César écouta les complimens avec plaisir et les conseils sans colère. Il était trop heureux que Cicéron renonçât enfin à se taire pour songer à se fâcher de ce qu’il avait dit. Il lui importait que cet homme d’état sur lequel on avait les yeux rentrât de quelque façon dans la vie publique. Cette grande voix qui s’obstinait à rester muette semblait protester contre le gouvernement nouveau. En n’essayant même pas de le contredire, elle laissait croire qu’on n’avait pas la liberté de le faire et faisait paraître l’esclavage plus lourd. On était donc si content d’entendre encore la parole de Cicéron qu’on le laissait parler comme il voulait. Il s’en aperçut vite, et il en profita. À partir de ce moment, quand il parle en public, on sent qu’il est plus à son aise. Son ton se raffermit, et il s’embarrasse moins de complimens et d’éloges. C’est qu’avec le discours pour Marcellus il avait fait l’essai des libertés qu’il pouvait prendre. Le terrain une fois sondé, il était plus maître de ses pas et marchait avec assurance.

Telle fut la situation de Cicéron pendant la dictature de César ; on voit bien qu’elle n’était pas aussi humble qu’on l’a prétendu, et que, dans un temps de despotisme, il a su rendre quelques services à la liberté. Ces services ont été généralement méconnus ; je n’en suis pas surpris. Il en est un peu des hommes comme des œuvres d’art : quand on les voit à distance, on n’est frappé que des situations franches et des attitudes bien dessinées ; les détails et les nuances échappent. On comprend bien ceux qui se livrent entièrement au vainqueur, comme Curion ou Antoine, ou ceux qui lui résistent sans repos, comme Labienus ou Caton. Quant à ces esprits ingénieux et flexibles qui fuient toute extrémité, qui vivent adroitement entre la soumission et la révolte, qui tournent les difficultés plus qu’ils ne les forcent, qui ne se refusent pas à payer de quelques flatteries le droit de dire quelques vérités, on est toujours tenté de leur être sévère.
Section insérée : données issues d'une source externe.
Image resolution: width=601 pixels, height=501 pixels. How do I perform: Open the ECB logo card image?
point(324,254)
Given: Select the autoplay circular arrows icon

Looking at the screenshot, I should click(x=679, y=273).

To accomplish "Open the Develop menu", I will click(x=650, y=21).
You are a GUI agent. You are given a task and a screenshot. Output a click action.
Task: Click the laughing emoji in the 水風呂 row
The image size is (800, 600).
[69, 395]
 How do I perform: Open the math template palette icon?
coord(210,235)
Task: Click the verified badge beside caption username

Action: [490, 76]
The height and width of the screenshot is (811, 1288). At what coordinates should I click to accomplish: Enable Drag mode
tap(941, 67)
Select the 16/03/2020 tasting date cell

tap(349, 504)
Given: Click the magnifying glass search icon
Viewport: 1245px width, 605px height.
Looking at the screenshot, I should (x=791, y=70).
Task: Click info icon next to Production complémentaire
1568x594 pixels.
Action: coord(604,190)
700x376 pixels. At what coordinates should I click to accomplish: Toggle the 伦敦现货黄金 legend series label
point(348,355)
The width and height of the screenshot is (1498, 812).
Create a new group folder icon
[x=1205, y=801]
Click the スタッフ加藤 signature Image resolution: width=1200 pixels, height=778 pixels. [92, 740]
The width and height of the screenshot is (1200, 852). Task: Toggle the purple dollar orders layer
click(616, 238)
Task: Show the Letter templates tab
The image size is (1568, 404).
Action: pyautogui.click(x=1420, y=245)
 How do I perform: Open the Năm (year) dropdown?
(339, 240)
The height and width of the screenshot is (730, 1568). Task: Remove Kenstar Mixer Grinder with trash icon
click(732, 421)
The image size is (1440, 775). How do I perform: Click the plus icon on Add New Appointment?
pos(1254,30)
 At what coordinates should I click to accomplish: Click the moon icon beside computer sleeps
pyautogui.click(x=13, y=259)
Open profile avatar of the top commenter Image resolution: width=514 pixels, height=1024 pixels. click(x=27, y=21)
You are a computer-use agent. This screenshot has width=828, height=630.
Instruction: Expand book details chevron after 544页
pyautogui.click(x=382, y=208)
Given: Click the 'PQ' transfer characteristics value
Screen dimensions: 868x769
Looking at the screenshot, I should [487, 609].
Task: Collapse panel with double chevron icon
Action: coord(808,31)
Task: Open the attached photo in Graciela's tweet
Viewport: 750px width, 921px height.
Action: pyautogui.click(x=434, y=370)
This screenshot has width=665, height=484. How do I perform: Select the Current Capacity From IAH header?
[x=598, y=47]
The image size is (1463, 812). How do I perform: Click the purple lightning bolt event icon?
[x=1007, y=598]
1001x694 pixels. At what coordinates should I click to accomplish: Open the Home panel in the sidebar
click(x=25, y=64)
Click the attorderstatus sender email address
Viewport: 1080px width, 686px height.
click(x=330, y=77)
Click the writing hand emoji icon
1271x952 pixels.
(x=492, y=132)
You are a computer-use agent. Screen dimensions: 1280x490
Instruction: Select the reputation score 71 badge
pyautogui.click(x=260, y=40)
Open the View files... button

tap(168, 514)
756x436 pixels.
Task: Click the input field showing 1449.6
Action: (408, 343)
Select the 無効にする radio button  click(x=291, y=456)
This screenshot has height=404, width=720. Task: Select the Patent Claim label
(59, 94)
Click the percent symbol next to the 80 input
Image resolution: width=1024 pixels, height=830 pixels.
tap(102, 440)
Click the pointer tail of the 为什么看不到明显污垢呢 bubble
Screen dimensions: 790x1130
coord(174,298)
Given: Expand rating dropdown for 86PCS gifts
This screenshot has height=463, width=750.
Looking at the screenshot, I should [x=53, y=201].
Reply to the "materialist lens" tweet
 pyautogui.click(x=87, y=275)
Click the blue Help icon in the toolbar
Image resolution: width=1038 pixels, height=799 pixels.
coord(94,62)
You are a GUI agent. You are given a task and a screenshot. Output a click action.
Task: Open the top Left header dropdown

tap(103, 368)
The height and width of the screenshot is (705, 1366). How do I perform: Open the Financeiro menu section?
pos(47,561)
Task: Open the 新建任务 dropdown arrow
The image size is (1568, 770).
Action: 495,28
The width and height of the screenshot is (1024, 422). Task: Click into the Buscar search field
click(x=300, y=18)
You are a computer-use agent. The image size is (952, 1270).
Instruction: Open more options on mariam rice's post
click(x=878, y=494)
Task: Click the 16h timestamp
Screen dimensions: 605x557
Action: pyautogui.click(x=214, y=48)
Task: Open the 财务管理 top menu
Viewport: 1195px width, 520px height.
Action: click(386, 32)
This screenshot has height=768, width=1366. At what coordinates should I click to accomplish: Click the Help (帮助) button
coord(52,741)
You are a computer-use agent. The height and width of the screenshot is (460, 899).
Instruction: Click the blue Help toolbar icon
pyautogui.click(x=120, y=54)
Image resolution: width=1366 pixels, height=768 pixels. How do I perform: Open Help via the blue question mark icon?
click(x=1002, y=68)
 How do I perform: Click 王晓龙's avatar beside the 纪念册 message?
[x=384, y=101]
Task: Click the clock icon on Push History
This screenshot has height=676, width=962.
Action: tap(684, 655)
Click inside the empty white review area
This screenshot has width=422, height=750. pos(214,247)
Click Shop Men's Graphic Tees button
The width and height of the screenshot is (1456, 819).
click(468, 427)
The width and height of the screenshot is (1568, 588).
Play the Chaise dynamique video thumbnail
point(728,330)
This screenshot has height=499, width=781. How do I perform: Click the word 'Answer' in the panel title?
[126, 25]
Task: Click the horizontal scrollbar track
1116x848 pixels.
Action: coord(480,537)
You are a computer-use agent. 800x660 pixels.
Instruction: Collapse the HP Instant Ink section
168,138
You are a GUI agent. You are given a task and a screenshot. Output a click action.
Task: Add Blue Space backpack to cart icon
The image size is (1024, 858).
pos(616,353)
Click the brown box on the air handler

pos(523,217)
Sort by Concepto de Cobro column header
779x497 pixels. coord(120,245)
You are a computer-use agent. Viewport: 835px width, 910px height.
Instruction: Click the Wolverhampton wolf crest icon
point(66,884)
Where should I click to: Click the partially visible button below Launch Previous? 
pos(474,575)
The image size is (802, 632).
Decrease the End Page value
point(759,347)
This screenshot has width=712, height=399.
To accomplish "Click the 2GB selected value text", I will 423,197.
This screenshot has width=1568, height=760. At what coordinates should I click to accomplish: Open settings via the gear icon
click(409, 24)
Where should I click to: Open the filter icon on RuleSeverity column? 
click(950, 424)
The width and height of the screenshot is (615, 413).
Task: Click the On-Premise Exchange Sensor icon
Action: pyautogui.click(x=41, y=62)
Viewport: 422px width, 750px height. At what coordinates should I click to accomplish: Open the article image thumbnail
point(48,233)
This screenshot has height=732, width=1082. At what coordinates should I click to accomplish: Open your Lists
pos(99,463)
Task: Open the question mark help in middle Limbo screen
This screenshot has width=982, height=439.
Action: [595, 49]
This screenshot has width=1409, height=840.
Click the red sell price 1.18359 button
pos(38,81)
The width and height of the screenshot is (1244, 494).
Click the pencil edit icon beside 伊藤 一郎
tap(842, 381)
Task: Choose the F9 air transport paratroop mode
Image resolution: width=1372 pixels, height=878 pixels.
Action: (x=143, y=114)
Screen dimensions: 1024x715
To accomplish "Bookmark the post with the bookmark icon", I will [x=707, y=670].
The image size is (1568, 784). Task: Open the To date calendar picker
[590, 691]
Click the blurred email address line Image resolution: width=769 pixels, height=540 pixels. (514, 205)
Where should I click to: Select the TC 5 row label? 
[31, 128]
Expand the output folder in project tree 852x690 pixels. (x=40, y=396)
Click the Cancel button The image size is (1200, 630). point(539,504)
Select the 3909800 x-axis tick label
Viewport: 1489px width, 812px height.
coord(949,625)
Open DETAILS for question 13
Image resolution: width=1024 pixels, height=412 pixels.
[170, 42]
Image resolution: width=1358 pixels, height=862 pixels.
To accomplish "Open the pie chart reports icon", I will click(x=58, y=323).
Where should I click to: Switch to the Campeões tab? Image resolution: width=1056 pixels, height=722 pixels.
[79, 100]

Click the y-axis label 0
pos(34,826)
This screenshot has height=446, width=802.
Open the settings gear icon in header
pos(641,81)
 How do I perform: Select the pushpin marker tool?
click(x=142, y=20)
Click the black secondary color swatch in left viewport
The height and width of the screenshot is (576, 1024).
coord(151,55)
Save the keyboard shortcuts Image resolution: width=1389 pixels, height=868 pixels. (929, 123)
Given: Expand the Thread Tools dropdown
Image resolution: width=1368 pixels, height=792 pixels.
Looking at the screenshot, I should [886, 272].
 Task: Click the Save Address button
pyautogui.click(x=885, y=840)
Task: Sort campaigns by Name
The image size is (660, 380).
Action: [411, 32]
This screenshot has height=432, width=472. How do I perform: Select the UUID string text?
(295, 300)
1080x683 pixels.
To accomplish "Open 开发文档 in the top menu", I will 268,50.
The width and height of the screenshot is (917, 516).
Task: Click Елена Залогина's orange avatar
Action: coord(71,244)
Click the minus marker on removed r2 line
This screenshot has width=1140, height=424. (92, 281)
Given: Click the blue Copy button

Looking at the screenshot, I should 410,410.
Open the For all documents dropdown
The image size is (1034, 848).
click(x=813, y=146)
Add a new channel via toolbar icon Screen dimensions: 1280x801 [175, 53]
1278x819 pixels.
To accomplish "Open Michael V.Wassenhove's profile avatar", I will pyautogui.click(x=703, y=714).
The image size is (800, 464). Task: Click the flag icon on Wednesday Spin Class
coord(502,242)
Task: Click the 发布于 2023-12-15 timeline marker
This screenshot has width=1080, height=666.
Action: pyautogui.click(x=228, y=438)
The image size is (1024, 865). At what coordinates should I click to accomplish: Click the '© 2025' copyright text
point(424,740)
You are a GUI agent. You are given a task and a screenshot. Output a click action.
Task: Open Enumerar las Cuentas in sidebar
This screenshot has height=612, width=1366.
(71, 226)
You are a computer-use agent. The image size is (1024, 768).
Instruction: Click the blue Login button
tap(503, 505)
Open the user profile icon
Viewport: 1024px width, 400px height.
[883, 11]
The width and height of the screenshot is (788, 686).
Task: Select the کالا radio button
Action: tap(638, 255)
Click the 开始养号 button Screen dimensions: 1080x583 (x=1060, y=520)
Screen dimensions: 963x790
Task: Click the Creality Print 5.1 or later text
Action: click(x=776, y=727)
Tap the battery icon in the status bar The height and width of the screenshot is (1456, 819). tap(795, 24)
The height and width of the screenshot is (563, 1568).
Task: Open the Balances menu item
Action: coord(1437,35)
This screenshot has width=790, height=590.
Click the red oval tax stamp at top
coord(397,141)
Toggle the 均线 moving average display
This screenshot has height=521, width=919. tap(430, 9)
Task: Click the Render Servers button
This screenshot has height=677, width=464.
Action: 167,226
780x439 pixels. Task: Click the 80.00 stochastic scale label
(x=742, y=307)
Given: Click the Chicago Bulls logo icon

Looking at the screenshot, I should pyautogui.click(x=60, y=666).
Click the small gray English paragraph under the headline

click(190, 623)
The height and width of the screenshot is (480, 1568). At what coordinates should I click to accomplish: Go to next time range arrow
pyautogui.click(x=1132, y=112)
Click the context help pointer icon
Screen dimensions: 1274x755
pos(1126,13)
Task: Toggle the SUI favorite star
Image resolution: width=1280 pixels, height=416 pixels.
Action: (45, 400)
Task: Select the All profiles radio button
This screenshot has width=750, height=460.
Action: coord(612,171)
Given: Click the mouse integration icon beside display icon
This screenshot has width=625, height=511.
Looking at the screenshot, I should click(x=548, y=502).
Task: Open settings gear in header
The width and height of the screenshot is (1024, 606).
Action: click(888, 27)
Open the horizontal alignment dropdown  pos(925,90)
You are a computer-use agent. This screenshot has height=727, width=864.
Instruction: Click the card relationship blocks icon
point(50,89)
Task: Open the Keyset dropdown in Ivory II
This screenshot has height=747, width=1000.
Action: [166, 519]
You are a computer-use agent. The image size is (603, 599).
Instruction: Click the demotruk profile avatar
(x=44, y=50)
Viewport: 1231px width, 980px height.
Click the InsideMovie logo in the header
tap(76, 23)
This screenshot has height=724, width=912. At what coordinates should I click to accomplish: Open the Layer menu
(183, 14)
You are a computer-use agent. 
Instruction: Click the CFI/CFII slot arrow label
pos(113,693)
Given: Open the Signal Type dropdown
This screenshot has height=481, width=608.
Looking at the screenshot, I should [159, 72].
Comme on ne peut pas bien démêler leur attitude dans ce lointain d’où on les regarde, leurs moindres complaisances paraissent des lâchetés, et il semble qu’ils se prosternent quand ils ne font que saluer. Ce n’est qu’en se rapprochant d’eux, c’est-à-dire en étudiant les choses de plus près, qu’on arrive à leur rendre justice. Je crois que cette étude minutieuse n’est pas défavorable à Cicéron, et qu’il ne se trompait pas lorsqu’il disait plus tard en parlant de cette époque de sa vie : « Mon esclavage n’a pas été sans quelque honneur ; servivi cum aliqua dignitate. »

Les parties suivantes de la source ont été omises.